Chemical synapses exhibit a diverse array of internal mechanisms that affect the dynamics of transmission efficacy. Many of these processes, such as release of neurotransmitter and vesicle recycling, depend strongly on activity-dependent influx and accumulation of Ca2+. To model how each of these processes may affect the processing of information in neural circuits, and how their dysfunction may lead to disease states, requires a computationally efficient modelling framework, capable of generating accurate
phenomenology without incurring a heavy computational cost per synapse. In this dissertation, I derive physically grounded mathematical models of the instantaneous rate of Ca2+-triggered neurotransmitter release. The Ca2+ traces that drive these dynamics come from simulations in MCell of spike-evoked Ca2+ influx and buffered diffusion through the presynaptic space, an approach that overcomes observational limitations of physiological experiments. With these Ca2+ traces, I drive a validated kinetic model of the SNARE complex, which mediates spike-triggered vesicle fusion for both synchronous and asynchronous release. The profiles of the resulting release rate histograms inform the parameters of the phenomenological release models, including the time scales and the facilitation of release probability.
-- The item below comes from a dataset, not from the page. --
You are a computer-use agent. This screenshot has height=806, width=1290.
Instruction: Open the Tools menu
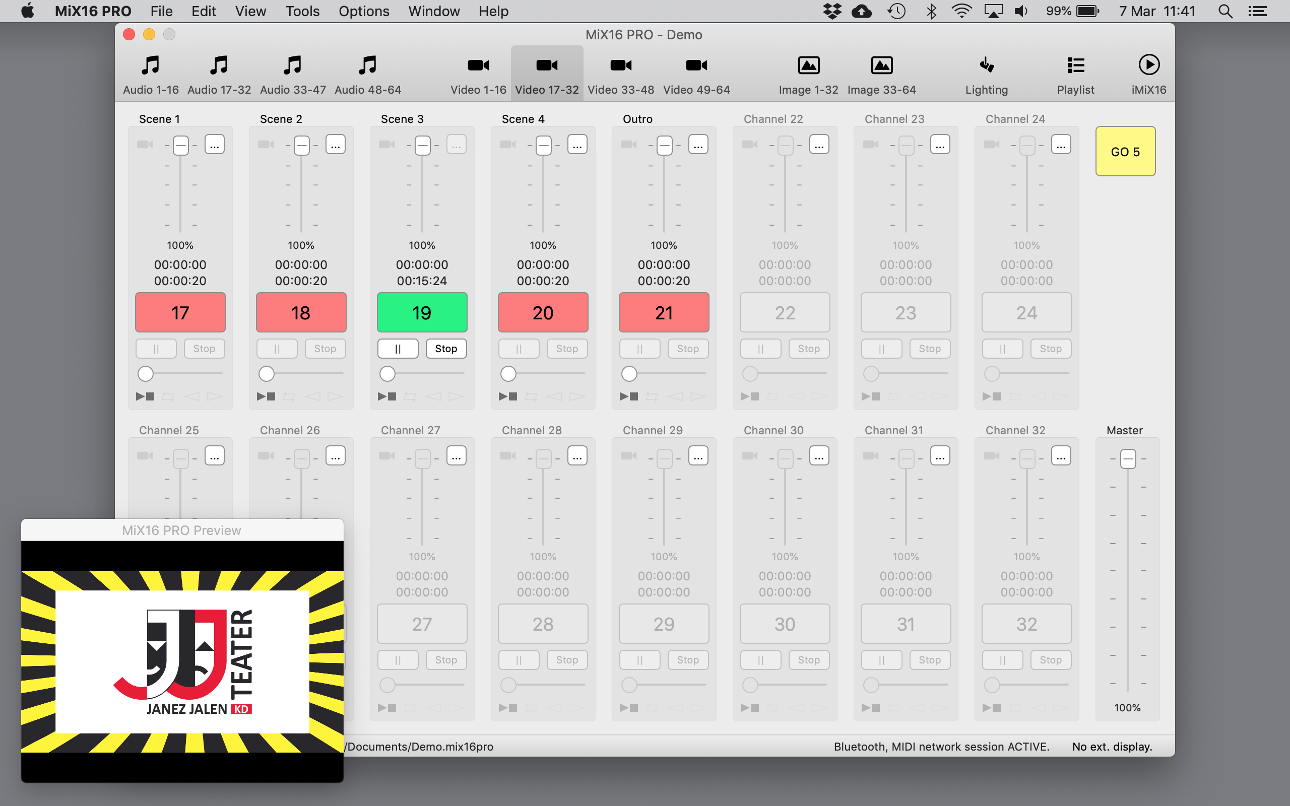pos(302,11)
Based on these results, I construct an event-driven model of presynaptic dynamics, treating all Ca2+-sensitive processes, not just vesicle release, as Poisson processes with decaying rate parameters that may undergo activity-dependent facilitation. This approach provides a unified framework for modelling both spontaneous and spike-evoked presynaptic vesicle dynamics, for an arbitrary number of processes that define interaction between an arbitrary number of vesicle pools and recycling pathways. I validate the model against MCell and demonstrate a runtime complexity that bridges the gap between full molecular simulations and abstract synaptic models. Furthermore, I verify that Ca2+-dependent recycling mechanisms are essential for maintaining transmission fidelity during high-frequency stimuli. Finally, the versatility of the framework enables one both to model diverse types of synapses and to perform test and control modelling experiments by including different sets of features and controlling their rates and responsiveness. I present this model as a highly extensible tool for future investigations into the functional impact of different synaptic mechanisms on information processing and dysfunction in model networks.